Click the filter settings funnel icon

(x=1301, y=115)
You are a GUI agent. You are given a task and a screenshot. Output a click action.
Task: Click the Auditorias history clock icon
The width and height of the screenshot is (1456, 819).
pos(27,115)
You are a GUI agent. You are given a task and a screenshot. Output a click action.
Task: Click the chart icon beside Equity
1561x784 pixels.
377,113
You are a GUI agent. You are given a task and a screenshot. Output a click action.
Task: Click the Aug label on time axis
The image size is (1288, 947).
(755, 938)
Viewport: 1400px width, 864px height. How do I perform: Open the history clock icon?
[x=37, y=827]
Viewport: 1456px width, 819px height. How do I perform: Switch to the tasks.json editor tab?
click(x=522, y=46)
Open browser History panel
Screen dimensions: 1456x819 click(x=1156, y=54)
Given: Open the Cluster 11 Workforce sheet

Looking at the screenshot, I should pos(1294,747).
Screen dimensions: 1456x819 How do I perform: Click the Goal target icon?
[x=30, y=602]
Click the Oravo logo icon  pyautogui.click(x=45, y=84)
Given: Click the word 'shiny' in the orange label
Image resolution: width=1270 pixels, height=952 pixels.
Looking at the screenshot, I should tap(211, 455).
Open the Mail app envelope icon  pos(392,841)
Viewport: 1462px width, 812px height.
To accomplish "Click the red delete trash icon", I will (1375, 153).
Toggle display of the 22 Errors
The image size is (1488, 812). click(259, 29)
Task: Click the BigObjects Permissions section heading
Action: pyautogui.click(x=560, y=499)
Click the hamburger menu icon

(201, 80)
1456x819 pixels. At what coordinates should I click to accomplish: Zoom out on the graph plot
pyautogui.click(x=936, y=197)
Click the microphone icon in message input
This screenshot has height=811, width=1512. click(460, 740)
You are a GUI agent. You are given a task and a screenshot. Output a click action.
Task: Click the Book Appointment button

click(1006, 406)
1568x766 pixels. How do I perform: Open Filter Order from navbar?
=======
## WHAT IS EXPECTED
All records must be repeated exactly, with none skipped.

## WRITTEN ANSWER
Click the filter settings funnel icon

(x=1301, y=115)
You are a GUI agent. You are given a task and a screenshot. Output a click action.
Task: Click the Auditorias history clock icon
The width and height of the screenshot is (1456, 819).
pos(27,115)
You are a GUI agent. You are given a task and a screenshot. Output a click action.
Task: Click the chart icon beside Equity
1561x784 pixels.
377,113
You are a GUI agent. You are given a task and a screenshot. Output a click action.
Task: Click the Aug label on time axis
The image size is (1288, 947).
(755, 938)
Viewport: 1400px width, 864px height. How do I perform: Open the history clock icon?
[x=37, y=827]
Viewport: 1456px width, 819px height. How do I perform: Switch to the tasks.json editor tab?
click(x=522, y=46)
Open browser History panel
Screen dimensions: 1456x819 click(x=1156, y=54)
Given: Open the Cluster 11 Workforce sheet

Looking at the screenshot, I should pos(1294,747).
Screen dimensions: 1456x819 How do I perform: Click the Goal target icon?
[x=30, y=602]
Click the Oravo logo icon  pyautogui.click(x=45, y=84)
Given: Click the word 'shiny' in the orange label
Image resolution: width=1270 pixels, height=952 pixels.
Looking at the screenshot, I should tap(211, 455).
Open the Mail app envelope icon  pos(392,841)
Viewport: 1462px width, 812px height.
To accomplish "Click the red delete trash icon", I will (1375, 153).
Toggle display of the 22 Errors
The image size is (1488, 812). click(259, 29)
Task: Click the BigObjects Permissions section heading
Action: pyautogui.click(x=560, y=499)
Click the hamburger menu icon

(201, 80)
1456x819 pixels. At what coordinates should I click to accomplish: Zoom out on the graph plot
pyautogui.click(x=936, y=197)
Click the microphone icon in message input
This screenshot has height=811, width=1512. click(460, 740)
You are a GUI agent. You are given a task and a screenshot. Output a click action.
Task: Click the Book Appointment button

click(1006, 406)
1568x766 pixels. How do I perform: Open Filter Order from navbar?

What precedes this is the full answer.